The CADET Act remains pending in committee as of October 21. It would end a long standing policy that forces female military academy cadets who become pregnant during their four years to choose between forfeiting legal rights to their children or leaving the school.
Neither Cruz nor Gillibrand’s media teams responded to multiple emails in the past month asking how the two senators came to collaborate on the bill and if any obstacles stand in the way of it becoming law.
It has a backer in a former academy cadet who faced a similar situation while a student.
While an Air Force cadet, Melissa Hemphill had to legally forfeit her rights to the father of her child, now her husband. Then after she graduated, she had to go through the time-consuming and expensive process of adopting her own child.
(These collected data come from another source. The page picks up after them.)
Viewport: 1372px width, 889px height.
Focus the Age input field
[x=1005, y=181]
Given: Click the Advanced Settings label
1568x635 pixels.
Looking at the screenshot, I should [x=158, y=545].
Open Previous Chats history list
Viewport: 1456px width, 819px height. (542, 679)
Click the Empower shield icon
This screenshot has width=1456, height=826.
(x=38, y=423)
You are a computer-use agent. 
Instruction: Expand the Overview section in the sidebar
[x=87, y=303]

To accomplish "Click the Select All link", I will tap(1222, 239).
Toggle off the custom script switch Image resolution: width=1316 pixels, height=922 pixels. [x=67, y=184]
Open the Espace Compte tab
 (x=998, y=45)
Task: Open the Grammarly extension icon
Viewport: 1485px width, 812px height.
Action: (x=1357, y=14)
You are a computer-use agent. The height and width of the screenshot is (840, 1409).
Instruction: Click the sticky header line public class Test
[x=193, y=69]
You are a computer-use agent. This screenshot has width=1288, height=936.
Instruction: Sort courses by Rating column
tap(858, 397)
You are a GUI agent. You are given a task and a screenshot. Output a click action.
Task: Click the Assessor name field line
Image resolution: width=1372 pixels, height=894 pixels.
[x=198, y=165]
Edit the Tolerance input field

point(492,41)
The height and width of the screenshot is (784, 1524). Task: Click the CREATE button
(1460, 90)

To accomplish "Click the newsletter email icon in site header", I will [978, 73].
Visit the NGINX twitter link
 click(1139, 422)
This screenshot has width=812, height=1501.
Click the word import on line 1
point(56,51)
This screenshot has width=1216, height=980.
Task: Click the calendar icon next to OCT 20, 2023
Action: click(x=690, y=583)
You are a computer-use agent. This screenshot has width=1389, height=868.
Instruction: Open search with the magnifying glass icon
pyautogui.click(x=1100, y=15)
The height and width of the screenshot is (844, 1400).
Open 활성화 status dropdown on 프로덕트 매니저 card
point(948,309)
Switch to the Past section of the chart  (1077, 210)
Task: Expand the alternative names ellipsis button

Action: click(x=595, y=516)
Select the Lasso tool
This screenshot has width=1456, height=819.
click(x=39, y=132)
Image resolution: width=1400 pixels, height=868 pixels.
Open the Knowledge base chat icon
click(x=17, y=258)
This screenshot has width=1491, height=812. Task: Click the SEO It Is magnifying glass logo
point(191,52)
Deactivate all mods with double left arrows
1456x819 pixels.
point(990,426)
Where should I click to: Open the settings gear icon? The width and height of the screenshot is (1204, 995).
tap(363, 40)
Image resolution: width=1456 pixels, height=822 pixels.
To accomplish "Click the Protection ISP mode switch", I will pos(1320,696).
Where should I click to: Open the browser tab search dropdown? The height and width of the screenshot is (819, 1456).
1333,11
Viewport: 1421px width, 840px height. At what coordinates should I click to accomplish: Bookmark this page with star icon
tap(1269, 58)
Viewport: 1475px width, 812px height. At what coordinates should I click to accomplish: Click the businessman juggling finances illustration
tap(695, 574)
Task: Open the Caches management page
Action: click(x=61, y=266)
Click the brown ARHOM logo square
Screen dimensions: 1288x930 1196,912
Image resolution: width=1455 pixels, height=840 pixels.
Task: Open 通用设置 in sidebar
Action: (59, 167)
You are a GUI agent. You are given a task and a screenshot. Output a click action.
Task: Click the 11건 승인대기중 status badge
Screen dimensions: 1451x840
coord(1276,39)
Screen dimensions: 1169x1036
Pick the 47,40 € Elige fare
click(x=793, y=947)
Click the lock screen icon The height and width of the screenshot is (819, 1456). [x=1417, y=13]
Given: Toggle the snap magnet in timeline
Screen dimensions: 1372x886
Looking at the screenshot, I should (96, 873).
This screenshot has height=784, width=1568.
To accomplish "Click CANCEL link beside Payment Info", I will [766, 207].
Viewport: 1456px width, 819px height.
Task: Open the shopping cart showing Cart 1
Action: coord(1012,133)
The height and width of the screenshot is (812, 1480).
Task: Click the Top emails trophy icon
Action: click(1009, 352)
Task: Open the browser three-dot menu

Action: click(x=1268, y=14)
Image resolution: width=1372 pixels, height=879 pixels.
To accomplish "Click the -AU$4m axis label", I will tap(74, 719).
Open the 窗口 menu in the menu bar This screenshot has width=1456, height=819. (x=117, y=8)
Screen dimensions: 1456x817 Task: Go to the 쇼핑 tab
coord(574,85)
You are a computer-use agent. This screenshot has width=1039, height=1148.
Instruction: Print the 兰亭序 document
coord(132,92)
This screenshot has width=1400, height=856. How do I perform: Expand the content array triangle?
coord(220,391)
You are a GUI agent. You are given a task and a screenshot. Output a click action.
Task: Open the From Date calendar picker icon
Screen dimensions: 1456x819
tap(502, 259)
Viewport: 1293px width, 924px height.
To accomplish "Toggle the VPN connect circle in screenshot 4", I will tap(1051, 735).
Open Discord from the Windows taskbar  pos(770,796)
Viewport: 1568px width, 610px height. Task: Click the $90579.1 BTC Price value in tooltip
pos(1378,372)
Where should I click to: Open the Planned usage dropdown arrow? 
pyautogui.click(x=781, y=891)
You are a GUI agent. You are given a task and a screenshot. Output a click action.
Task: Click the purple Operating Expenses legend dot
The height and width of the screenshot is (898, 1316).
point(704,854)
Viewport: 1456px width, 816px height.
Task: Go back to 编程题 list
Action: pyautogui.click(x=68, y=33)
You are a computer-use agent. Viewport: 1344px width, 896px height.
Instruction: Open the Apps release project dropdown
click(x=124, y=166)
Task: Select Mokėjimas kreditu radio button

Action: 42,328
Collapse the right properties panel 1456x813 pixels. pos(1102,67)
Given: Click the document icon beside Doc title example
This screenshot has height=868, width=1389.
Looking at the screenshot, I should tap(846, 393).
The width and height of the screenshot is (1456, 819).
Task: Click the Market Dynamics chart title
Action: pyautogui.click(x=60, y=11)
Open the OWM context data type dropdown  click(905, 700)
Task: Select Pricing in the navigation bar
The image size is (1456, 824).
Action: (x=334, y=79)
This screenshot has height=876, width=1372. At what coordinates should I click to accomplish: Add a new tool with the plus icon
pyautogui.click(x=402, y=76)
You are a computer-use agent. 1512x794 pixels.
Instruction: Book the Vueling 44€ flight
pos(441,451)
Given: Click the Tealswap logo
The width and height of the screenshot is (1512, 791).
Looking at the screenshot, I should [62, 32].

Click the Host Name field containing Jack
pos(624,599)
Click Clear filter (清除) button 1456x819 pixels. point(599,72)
Her story is profiled further in Black Rifle Coffee’s magazine, Coffee or Die.
“Under the CADET Act, military academies would treat pregnancies in line with the rest of the military and would require cadets/midshipmen to simply have a Family Care Plan in place,” Melissa Hemphill told The College Fix via email on October 15. “Family Care Plans are well known and can be seamlessly integrated into the policies of our service academies.”
“Importantly, the CADET Act does all this without changing cadet and midshipmen benefits or responsibilities, and it also does not change current admission requirements for military academies,” Hemphill said.
She’s been working with Cruz and Gillibrand’s legislative aides to get the legislation passed.
“I have been working mostly with the legislative aides and defense fellows within different senators’ offices, primarily Cruz and Gillibrand’s offices,” Hemphill said. “I’m also working with the nongovernmental organization, National Parents Organization, and the AF Women’s Initiative Team.”
Hemphill has been hearing from other cadets who had similar situations, but there is no clear data on how many students become pregnant while at a military academy.
“Some women resign without citing the reason of pregnancy, many fathers simply hide their paternity, and most have an abortion,” Hemphill said.
“For the Air Force, specifically, abortion is considered an elective procedure and a cadet must get approval to have the abortion,” Hemphill said. “Our estimate is that the overwhelming majority of servicewomen who choose to terminate a pregnancy would do so off-base and without notifying their military chain of command… so there would be no countable statistics there either.”
Her website has resources for how people can support her efforts.
Students for Life Action said it is still looking into the bill through its research process.
However, it said colleges should support pregnant and parenting students.
“Through our Standing With You Initiative, Students for Life of America has spent the last ten years ensuring that pregnant and parenting students know their rights,” spokesperson Lauren Enriquez said in an email on October 6. The pro-life student group works to ensure students are “equipped to counter the discrimination they often face from coaches and school administrators who discriminate against them for being pregnant or parenting.”
“Pregnancy is not a disease cured by abortion, but rather is a natural event for people,” Enriquez said. “We need to be committed to facilitiating [sic] healthy families because all of us will depend on the next generation.”
Academies decline to comment
The College Fix contacted the Naval Academy and the Air Force Academy to ask for comment on the legislation and custodial rights for pregnant students.
“It would be inappropriate for us to comment on pending legislation at this time,” the Naval Academy said in an unsigned email from its media team on September 28.
“Unfortunately, as this request involves pending legislation it would be inappropriate for the Academy to comment at this time,” Dean Miller, the chief spokesperson for the Air Force Academy, said in an email on September 27.